* _Input for this task_:
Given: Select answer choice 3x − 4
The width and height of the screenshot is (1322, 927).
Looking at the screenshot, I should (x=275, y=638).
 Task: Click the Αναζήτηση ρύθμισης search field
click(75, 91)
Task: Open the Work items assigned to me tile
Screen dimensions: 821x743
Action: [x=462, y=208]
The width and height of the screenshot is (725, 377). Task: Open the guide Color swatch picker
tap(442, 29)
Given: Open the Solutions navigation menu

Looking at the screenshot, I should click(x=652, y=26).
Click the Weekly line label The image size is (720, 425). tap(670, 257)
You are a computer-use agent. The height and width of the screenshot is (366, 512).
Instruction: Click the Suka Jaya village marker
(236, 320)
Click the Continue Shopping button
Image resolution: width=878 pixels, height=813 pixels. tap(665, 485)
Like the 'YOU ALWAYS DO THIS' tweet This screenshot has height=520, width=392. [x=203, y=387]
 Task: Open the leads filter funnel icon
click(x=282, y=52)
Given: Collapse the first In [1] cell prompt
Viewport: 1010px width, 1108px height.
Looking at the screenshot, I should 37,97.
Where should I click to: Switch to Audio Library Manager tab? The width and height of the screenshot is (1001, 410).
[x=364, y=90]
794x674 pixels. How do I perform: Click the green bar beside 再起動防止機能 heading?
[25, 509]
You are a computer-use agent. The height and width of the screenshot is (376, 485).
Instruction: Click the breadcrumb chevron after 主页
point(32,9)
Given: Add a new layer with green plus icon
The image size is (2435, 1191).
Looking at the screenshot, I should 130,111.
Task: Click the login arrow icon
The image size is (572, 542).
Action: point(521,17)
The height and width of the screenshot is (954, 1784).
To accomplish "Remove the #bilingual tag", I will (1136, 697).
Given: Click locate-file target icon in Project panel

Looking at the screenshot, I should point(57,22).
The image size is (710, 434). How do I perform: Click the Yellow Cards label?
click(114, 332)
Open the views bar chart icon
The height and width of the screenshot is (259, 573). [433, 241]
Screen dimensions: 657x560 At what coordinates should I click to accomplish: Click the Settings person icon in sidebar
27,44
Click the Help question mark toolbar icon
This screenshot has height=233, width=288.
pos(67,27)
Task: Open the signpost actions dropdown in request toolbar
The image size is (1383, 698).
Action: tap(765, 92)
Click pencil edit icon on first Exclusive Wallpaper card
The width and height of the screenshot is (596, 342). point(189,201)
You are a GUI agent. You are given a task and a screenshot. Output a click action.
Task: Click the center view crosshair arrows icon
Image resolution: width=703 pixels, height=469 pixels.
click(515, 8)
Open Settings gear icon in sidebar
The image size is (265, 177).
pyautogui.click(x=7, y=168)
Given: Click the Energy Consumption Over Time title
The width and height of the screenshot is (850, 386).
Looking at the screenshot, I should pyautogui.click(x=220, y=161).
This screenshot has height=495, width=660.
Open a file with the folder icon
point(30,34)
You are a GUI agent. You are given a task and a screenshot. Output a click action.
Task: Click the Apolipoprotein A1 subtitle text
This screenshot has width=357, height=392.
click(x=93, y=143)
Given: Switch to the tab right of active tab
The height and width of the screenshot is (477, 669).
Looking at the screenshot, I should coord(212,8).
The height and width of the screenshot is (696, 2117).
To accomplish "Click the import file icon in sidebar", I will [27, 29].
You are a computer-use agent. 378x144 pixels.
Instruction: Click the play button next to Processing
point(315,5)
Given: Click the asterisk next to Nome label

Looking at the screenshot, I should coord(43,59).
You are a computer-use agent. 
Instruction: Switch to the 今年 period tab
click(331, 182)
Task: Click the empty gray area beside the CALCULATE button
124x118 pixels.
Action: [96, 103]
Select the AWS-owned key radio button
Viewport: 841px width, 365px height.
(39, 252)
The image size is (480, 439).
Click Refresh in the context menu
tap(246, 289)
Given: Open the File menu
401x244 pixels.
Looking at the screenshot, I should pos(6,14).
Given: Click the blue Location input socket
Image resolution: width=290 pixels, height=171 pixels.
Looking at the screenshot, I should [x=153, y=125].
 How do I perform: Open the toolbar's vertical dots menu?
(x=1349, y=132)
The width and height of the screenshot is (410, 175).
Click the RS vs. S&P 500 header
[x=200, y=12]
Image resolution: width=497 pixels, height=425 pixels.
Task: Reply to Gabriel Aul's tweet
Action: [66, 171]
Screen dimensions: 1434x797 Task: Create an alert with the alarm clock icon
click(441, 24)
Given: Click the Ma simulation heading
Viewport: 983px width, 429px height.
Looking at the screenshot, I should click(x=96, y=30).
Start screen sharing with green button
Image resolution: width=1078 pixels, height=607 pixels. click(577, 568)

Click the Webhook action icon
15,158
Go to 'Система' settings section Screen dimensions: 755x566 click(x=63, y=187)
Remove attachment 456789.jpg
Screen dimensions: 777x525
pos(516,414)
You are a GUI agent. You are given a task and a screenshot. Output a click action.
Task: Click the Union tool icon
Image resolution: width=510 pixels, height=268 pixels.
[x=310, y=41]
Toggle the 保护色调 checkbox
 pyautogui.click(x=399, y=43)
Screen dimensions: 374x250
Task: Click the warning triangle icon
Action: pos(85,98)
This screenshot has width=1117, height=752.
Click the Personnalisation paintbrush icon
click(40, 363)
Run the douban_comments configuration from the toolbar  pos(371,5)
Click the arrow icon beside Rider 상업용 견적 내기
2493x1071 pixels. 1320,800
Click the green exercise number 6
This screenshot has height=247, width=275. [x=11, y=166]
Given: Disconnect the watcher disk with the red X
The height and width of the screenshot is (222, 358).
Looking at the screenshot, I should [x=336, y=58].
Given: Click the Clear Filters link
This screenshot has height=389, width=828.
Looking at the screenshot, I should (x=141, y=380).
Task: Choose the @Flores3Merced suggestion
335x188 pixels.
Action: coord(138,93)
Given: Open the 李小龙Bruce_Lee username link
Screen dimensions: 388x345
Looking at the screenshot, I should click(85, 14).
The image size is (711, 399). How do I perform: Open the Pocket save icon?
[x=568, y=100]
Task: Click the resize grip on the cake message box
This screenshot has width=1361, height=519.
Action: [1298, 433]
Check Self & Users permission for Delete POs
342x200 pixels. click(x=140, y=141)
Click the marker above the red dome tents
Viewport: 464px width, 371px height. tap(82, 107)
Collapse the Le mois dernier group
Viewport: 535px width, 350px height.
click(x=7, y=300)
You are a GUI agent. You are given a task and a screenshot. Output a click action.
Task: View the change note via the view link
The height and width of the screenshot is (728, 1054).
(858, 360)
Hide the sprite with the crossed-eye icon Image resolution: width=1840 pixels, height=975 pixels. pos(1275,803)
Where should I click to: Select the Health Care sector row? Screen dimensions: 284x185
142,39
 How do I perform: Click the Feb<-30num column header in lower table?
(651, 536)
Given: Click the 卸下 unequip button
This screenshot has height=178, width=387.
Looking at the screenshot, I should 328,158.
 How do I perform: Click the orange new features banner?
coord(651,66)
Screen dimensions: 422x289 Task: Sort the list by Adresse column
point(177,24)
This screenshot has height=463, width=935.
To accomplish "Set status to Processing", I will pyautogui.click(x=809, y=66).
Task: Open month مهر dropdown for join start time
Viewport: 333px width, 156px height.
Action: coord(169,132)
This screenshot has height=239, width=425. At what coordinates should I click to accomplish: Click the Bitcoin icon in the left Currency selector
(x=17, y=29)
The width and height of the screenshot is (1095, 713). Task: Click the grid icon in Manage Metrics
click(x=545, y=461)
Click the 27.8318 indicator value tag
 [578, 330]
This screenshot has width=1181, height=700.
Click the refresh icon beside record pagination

* _Exercise instructions_: Collect every line with the string "will" from the records, and copy each.

* _Written solution_:
To accomplish "Remove the #bilingual tag", I will (1136, 697).
To accomplish "Click the import file icon in sidebar", I will [27, 29].
To accomplish "Set status to Processing", I will pyautogui.click(x=809, y=66).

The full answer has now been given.